Markets – December 2025

Another month of underperformance wipes out nearly all gains for the financial year

Australian share investors are starting to ask, ‘What bubble?!’. Whereas most major share markets have had double-digit returns this financial year, shareholders in Australia have seen returns of less than 1%.

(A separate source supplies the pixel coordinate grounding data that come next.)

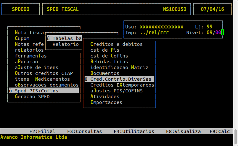238x146 pixels.
Task: Open the 'Relatorio' submenu option
Action: 66,44
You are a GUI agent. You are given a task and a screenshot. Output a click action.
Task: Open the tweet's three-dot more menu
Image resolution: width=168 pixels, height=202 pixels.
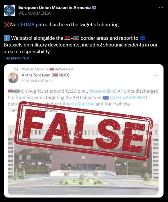[161, 8]
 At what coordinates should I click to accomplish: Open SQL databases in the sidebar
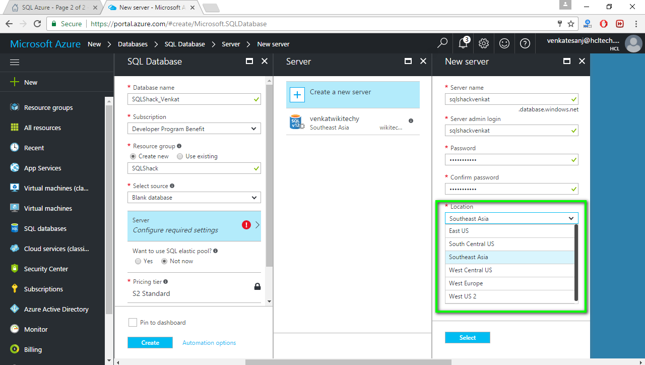pyautogui.click(x=45, y=228)
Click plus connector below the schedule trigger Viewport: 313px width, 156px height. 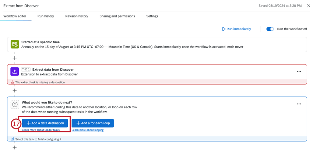[x=15, y=58]

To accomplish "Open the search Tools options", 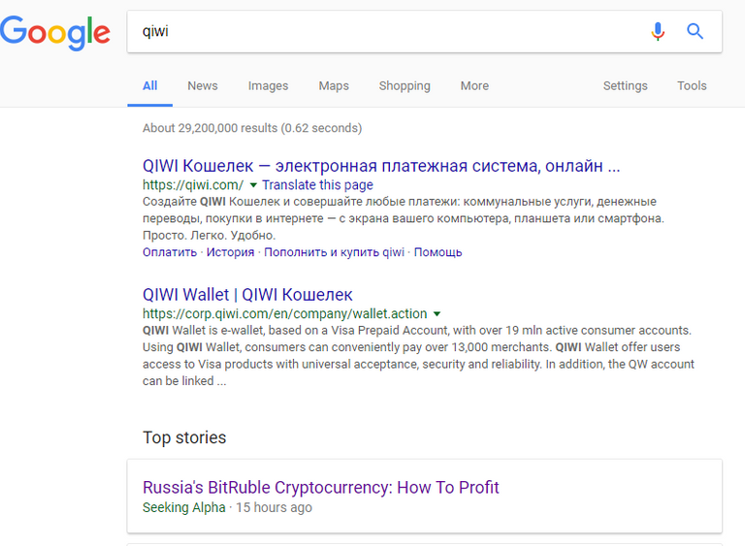I will coord(692,85).
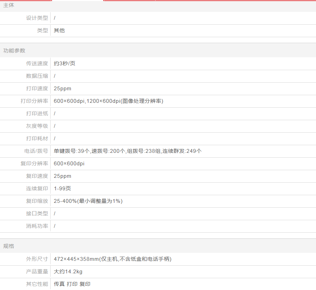Viewport: 316px width, 290px height.
Task: Click the 大约14.2kg product weight value
Action: coord(68,272)
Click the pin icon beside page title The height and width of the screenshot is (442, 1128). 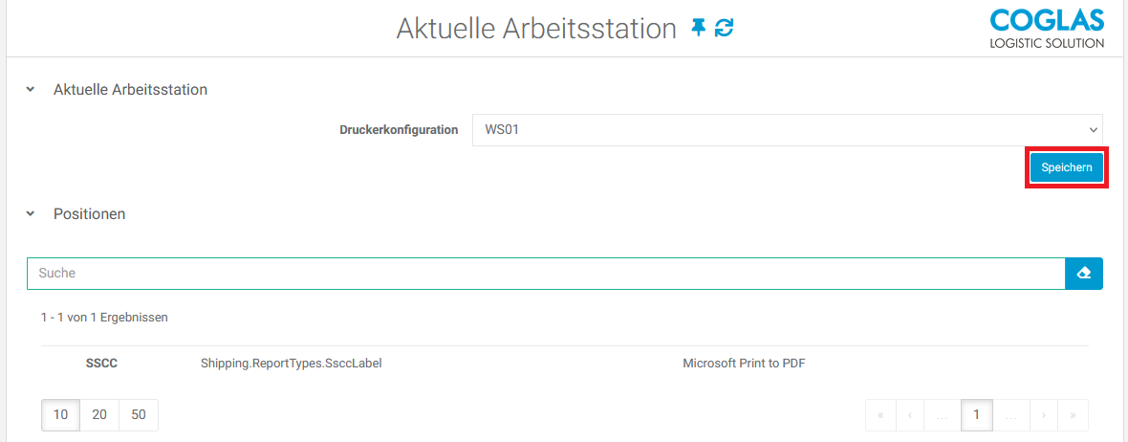click(x=699, y=28)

We covered the major causes of this last month, including the sensitivity many stocks have to the outlook on interest rates; the lack of exposure to tech stocks; extreme valuations in our banking stocks; and flat prices for our core commodities, especially iron ore, oil and gas.

9Global Share Markets
 
November 2025
Financial Year
2025-2026
Australia
ASX 2000
-3.0%
0.8%
US
Dow Jones
0.3%
8.2%
 
Nasdaq
-1.5%
14.7%
United Kingdom
FTSE
0.0%
11.0%
Japan
Nikkei
-4.1%
24.1%
China
Shanghai Composite
-1.7%
12.9%
 

An AI/tech bubble?

Not in Australia! Many of our top tech stocks have had a difficult start to the financial year. Technology One is down 32%; NextDC, one of our largest data centre operators, down 6%; Block, the owner of AfterPay, down 9%; and Megaport is off 6%.  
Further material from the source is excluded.